When federal laws fail workers, we can encourage states and cities to do what it takes

Volume 120, No. 4April, 2020

Harvey Mars

By Harvey Mars, Esq.

While the Trump National Labor Relations Board is doing all it can to dismantle the vast protections afforded to workers by prior labor boards, those of us who live in more liberal or progressive states (like New York) have some advantages. State and local laws are being passed to soften some of the damage being done on the federal level. For instance, the New York City Paid Sick Leave Law and New York State Paid Family Leave Law provide leave time that far exceed minimum standards under federal law. The same can be said for New York State’s efforts to curtail sexual harassment though recent amendments the legislature has made to current anti-discrimination laws. In this article I highlight other progressive legislative advancements enacted in New York that bear mention.

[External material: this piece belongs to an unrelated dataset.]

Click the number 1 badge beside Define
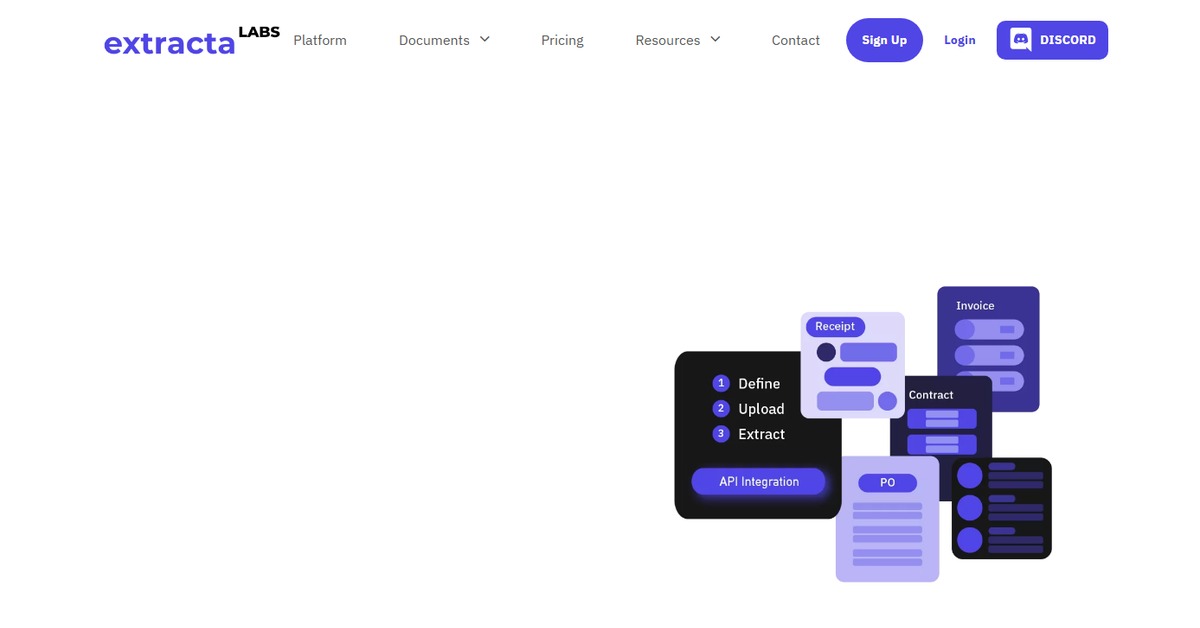The width and height of the screenshot is (1200, 628). pos(721,383)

The New York State legislature has passed progressive state laws. (photo: Wikipedia)

First, on Feb. 6, 2020, Gov. Cuomo signed into law an amendment to the unemployment compensation law that significantly reduces the amount of time a striking or locked-out worker has to wait before becoming eligible to receive unemployment benefits. Prior to the amendment, striking workers had to wait eight weeks before they could start receiving unemployment benefits. The new law reduces the waiting period by more than half, to three weeks. This reduction will substantially lessen the financial hardship placed upon employees who are forced to engage in a strike. While no one wants to strike, it is somewhat comforting to know that that unemployment payments will happen sooner.

New York City has also enacted the Freelance Isn’t Free Act, a law that provides considerable protection to nonunion workers and independent contractors. While the best protection a musician could have is a union agreement, if you are compelled to work a nonunion gig in NYC, you should be aware of this law and its proscriptions.

The crux of the law says that musicians and other freelancers may be entitled to double pay if payment is more than 30 days late (or not paid at all). The law also protects workers from retaliation and harassment if they file a complaint seeking a remedy for non-payment. Thus, a worker who sues for non-payment cannot be denied future employment by that contractor because they had initiated a suit. It should be noted that this law only covers individuals and not organizations that comprise more than one person. The law applies to contracts where you’re paid $800 or more, either as a one-time payment or over as many as 120 days. In most cases, the law requires that the contract in question was written down. The law went into effect on May 15, 2017 and contains a two- year statute of limitations for the initiation of a claim under its terms. A copy of this law can be found at

Finally, on the federal legislative front, the House of Representatives passed the PRO Act (HR 2474), a federal law that would substantially enhance the National Labor Relations Act. I wrote about this law previously here in my December column ( The law was passed largely along party lines. The law now goes to the Republican-controlled Senate, where it is unfortunately expected to fail.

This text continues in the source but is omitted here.